Saved entries

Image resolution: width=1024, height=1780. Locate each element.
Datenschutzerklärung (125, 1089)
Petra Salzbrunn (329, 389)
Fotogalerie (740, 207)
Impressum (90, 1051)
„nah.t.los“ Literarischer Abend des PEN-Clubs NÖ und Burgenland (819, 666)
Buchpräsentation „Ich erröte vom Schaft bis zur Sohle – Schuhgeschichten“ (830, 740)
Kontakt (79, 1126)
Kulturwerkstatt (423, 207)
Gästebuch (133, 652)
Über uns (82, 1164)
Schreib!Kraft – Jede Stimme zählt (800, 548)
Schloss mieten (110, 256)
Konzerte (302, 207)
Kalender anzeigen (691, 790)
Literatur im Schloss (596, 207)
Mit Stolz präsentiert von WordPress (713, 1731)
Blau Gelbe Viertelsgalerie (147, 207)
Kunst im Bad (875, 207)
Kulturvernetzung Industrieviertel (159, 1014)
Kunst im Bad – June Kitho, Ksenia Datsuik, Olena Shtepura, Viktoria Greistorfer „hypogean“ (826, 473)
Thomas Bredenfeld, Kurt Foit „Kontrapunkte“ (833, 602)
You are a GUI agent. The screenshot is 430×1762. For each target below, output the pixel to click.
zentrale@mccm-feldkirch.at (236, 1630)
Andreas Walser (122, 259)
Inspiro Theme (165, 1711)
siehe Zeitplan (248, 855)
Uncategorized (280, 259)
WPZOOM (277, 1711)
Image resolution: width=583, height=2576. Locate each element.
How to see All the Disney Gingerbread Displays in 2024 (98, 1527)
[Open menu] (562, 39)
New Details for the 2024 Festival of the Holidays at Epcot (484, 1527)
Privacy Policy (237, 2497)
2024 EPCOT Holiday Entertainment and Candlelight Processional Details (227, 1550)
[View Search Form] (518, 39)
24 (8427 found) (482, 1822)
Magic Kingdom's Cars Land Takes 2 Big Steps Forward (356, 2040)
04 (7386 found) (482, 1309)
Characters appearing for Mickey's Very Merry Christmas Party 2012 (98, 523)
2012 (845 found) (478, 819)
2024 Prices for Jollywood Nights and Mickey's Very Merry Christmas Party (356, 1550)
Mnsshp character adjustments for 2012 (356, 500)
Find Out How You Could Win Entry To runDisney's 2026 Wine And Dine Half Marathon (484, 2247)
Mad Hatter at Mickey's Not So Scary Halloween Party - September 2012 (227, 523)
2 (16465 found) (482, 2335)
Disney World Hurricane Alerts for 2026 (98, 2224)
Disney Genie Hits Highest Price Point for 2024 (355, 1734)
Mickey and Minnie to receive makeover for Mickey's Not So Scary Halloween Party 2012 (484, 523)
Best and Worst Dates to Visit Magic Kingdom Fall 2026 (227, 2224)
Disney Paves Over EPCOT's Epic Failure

Your goal
Every line in the entries that contains the word "Kunst" should be counted, and the total stated alone.

Solution to the problem
2